Fragment uit het boek:
Sint Nicolaas drukte op een belletje en even later werd er op de deur geklopt en stapte Piet binnen. Hij keek al even bedroefd als de Sint en hij was heel verbaasd, toen hij zag, dat de oude bisschop zo tevreden glunderde. Op zijn roetzwart gezicht kwam een vragende trek.
"Ja, Piet, beste jongen, er is redding uit de lucht komen vallen. Hier, onze brave Kabouter Filippo. Hij zal ons helpen. En jij moet hem weer bijstaan met al je andere kornuiten. Als het een beetje meeloopt, gaan we toch naar Nederland."
Het toch al zo glimmende gezicht van Zwarte Piet begon nog meer te glimmen, zijn helderwitte tanden kwamen tevoorschijn, toen zijn mond zich opende bijna van het ene oor tot het andere. Zwarte Piet schaterlachte van plezier.
"Oh, baasje," riep hij uit. "Oh, baasje! Wat een geluk, wat een geluk! Hohohoho-hahahaha, wat een geluk, baasje. Wat zullen die kindertjes in Holland blij wezen!"

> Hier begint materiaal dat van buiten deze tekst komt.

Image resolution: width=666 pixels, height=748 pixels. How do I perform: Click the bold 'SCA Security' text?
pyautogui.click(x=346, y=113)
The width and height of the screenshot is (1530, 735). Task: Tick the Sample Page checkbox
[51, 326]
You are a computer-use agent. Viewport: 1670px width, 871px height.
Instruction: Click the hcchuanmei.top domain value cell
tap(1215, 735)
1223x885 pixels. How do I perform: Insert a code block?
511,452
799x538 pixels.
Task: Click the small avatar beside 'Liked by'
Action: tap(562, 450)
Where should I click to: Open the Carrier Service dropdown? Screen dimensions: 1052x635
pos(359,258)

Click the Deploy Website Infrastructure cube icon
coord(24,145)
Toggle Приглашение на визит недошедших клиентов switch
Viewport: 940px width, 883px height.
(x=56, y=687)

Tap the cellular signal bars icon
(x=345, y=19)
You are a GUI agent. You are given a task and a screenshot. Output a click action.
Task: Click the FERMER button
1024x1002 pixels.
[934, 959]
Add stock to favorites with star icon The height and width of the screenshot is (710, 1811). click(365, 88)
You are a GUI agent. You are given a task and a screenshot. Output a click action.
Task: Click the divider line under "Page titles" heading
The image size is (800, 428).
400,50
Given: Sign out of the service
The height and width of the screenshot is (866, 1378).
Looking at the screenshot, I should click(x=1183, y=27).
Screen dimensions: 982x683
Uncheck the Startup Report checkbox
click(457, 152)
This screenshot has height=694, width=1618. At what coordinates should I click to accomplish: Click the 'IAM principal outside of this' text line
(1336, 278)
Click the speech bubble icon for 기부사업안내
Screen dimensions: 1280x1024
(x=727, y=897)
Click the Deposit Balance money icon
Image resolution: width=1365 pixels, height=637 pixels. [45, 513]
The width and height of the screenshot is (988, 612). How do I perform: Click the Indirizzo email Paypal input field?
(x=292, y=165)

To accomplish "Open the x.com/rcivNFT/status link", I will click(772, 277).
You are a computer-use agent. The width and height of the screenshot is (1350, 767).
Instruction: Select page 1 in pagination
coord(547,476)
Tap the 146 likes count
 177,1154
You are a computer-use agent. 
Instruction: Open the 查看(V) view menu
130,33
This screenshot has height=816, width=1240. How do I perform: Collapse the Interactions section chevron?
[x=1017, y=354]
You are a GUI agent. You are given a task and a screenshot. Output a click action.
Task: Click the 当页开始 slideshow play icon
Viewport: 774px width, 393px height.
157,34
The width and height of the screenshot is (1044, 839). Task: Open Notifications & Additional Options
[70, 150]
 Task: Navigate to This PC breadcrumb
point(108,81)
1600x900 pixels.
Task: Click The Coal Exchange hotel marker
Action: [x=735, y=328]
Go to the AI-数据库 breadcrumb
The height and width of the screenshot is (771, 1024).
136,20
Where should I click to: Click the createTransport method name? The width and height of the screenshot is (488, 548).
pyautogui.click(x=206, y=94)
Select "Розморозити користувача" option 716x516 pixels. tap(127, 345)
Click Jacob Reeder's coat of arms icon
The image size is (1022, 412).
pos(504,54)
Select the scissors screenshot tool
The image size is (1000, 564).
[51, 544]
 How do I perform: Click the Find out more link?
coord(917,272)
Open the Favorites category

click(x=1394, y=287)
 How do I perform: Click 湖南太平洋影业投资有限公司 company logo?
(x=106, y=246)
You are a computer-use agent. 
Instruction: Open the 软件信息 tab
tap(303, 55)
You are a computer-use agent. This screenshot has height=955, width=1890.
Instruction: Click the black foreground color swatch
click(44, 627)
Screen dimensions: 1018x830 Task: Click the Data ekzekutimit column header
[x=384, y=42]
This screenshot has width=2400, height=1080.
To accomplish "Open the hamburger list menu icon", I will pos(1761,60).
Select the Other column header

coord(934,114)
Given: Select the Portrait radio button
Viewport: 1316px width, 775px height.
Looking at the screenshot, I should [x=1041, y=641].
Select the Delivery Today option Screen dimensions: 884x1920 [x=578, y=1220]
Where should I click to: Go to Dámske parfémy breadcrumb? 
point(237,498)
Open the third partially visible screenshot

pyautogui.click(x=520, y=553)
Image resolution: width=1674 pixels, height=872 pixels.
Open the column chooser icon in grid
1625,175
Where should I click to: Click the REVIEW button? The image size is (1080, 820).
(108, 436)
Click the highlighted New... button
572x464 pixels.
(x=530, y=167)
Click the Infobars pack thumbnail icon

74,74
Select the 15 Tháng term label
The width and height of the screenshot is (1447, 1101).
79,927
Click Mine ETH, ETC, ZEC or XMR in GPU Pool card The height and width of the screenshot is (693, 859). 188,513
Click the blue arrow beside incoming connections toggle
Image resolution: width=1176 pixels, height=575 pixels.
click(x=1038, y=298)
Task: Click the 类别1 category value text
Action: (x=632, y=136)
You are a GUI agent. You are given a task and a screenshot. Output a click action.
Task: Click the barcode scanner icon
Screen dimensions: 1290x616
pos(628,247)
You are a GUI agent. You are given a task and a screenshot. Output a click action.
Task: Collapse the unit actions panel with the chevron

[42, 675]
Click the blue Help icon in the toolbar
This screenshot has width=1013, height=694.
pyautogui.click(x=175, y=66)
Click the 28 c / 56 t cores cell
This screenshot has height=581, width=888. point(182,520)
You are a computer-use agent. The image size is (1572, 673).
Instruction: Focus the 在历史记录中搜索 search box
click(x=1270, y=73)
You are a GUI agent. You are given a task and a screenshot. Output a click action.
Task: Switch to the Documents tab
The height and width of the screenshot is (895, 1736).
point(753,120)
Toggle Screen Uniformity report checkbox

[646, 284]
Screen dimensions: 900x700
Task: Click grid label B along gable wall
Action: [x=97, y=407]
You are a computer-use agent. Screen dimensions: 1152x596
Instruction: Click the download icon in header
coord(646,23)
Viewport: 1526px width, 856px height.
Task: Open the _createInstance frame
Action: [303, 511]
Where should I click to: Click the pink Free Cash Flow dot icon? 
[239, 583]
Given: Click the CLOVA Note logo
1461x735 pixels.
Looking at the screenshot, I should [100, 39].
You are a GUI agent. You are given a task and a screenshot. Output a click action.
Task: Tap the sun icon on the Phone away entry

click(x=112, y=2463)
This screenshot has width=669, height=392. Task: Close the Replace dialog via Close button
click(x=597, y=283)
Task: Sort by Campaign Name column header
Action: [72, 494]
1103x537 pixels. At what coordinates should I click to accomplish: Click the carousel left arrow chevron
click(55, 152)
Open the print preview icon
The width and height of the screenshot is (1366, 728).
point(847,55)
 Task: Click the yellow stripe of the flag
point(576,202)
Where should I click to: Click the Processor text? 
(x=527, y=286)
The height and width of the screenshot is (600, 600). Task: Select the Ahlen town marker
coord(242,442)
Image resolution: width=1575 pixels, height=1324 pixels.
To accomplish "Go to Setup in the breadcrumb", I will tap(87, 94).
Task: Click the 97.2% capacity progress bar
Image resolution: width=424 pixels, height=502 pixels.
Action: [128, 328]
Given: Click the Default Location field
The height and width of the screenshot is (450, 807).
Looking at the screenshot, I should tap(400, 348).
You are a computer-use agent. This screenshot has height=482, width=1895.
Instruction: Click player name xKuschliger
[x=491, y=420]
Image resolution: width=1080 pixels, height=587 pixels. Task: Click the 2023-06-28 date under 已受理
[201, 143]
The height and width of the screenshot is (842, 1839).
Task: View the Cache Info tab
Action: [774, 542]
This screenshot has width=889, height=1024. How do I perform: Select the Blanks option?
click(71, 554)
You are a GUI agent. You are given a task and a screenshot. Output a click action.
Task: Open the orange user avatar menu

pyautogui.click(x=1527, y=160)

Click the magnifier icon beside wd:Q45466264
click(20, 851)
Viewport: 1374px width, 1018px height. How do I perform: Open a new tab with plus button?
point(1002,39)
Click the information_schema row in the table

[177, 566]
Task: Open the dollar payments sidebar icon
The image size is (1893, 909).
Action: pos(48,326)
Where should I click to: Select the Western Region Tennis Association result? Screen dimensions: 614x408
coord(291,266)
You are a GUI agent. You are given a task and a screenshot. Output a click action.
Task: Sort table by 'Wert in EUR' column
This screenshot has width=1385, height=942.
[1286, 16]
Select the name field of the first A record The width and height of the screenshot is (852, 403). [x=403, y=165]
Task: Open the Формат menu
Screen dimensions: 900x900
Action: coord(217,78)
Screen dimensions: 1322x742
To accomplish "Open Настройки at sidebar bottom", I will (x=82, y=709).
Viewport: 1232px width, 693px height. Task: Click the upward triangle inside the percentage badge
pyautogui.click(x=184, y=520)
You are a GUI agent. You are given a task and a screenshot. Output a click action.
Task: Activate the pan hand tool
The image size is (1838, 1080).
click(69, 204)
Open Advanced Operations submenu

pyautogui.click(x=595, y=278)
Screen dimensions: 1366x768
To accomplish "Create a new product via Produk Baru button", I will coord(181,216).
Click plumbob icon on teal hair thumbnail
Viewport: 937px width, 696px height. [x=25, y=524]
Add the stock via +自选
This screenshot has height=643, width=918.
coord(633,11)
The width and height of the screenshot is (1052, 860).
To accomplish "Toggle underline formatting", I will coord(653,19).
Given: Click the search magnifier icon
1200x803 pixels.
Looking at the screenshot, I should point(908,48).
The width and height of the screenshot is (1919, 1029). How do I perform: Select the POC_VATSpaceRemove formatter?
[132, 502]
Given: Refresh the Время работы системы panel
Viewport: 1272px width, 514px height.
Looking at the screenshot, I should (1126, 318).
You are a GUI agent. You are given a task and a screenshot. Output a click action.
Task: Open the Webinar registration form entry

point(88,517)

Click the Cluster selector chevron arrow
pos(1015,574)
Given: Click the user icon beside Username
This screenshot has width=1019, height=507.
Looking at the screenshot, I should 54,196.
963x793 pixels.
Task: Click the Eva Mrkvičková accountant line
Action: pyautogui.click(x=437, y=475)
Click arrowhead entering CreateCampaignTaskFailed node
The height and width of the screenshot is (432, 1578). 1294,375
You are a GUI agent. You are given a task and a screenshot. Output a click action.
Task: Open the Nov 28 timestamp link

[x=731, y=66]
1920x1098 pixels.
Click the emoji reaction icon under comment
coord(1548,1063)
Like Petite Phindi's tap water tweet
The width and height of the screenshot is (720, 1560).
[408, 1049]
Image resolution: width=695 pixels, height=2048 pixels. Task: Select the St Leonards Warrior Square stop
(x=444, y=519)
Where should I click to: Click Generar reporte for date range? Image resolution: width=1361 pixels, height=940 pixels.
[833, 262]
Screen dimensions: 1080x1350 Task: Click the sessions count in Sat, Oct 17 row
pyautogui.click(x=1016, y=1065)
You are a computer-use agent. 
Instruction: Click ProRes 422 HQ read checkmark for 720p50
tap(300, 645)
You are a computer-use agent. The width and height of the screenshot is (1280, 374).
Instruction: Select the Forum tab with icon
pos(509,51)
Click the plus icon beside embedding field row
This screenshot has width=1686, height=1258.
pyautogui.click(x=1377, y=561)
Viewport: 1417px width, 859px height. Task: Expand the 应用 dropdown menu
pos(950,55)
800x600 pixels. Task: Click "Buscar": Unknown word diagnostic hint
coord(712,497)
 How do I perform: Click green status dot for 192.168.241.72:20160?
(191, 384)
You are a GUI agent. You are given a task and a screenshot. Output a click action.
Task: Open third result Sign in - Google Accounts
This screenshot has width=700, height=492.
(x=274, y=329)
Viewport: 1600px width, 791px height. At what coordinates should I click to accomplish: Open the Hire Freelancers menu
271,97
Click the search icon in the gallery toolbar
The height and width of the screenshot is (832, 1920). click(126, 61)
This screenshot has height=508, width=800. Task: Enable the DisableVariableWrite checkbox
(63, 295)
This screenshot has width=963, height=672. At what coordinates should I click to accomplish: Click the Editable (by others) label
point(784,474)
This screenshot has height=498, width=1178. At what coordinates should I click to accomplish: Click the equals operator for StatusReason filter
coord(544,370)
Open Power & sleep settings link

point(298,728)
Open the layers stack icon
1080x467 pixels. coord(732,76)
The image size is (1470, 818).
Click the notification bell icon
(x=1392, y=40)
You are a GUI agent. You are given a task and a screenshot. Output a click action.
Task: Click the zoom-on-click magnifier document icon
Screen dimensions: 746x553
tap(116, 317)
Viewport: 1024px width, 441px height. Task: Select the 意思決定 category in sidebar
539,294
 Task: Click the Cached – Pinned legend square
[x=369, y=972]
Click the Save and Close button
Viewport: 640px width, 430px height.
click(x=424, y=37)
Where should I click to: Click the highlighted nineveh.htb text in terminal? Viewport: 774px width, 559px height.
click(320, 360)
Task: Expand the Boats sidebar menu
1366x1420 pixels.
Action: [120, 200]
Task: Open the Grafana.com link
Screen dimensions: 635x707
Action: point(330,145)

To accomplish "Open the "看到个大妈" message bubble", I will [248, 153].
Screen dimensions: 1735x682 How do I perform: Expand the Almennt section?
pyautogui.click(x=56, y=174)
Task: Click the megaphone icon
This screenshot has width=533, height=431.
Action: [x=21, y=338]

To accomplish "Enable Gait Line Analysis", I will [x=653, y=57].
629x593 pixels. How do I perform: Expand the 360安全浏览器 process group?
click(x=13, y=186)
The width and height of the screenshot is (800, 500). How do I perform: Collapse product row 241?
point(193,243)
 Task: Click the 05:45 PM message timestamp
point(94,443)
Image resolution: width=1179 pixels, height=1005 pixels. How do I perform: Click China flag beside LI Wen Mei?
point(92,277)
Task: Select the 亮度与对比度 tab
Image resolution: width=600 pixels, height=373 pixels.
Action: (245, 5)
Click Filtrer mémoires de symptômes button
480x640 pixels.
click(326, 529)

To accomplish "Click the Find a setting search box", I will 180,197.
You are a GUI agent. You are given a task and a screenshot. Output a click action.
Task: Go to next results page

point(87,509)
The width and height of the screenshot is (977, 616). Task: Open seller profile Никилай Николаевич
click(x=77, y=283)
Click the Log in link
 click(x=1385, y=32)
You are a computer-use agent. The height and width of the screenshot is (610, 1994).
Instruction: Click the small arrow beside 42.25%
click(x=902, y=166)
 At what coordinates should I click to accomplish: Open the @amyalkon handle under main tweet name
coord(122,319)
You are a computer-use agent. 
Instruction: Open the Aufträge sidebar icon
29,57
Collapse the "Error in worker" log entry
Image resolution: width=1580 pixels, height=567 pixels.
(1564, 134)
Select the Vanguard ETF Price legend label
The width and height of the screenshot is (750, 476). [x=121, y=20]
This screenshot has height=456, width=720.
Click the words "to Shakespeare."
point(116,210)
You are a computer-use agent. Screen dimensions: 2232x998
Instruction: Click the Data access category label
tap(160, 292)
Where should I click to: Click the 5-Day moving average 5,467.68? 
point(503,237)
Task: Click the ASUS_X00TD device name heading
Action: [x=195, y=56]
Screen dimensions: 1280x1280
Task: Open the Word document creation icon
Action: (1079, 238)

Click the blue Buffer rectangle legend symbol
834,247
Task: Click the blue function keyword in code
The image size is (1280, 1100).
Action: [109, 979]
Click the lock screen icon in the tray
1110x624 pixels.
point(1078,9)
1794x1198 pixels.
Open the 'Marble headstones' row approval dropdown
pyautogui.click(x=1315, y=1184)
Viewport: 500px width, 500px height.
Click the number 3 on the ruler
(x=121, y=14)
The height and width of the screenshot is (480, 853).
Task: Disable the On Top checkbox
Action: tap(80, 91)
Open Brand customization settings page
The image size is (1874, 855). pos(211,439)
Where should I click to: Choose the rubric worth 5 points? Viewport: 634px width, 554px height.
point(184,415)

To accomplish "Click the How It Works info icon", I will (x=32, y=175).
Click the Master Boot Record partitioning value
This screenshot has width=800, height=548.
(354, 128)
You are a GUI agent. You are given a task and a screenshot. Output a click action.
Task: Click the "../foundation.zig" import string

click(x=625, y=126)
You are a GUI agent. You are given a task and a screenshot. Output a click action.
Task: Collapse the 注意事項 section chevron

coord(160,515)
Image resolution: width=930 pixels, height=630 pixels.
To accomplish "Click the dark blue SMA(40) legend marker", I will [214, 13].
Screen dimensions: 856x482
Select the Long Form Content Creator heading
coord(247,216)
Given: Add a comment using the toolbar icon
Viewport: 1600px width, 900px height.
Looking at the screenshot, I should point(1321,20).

Sint Nicolaas zelf streek zijn helderwitte baard glad en ook zijn ogen glinsterden van pret, als hij dacht aan al die verlangende jongens en meisjes.
"En nu maar vlug met Filippo mee, Piet," zei hij, "en aan het werk. Je doet maar precies, wat onze vriend je zegt, en je neemt al je zwarte kameraden met je mee. Er is heel wat werk aan de winkel, jongen."
Zwarte Piet grijnsde nog erger. En hij keek naar zijn sterke handen.
"Dat is best, baasje. Ik heb al veel te lang stilgezeten. Zeg jij maar wat ik doen moet, Filippo."
Flipje dacht even na. "Hebben jullie hier een grote zolder?" vroeg hij.
"Nou en of!" antwoordde Piet. "Ga maar eens mee, dan zal je wat zien. Daar staat allerlei rommel."
"Best!" besliste Flipje, "dan gaan we daar werken. En dan wou ik graag alles hebben, wat ik Sinterklaas zoëven heb gezegd. Alles is welkom. In mijn koffertje heb ik mijn eigen gereedschappen gepakt. Zorg dat jullie ook zoveel mogelijk zagen en beitels en hakmessen en vijlen hebt. Dan gaan we aan de slag."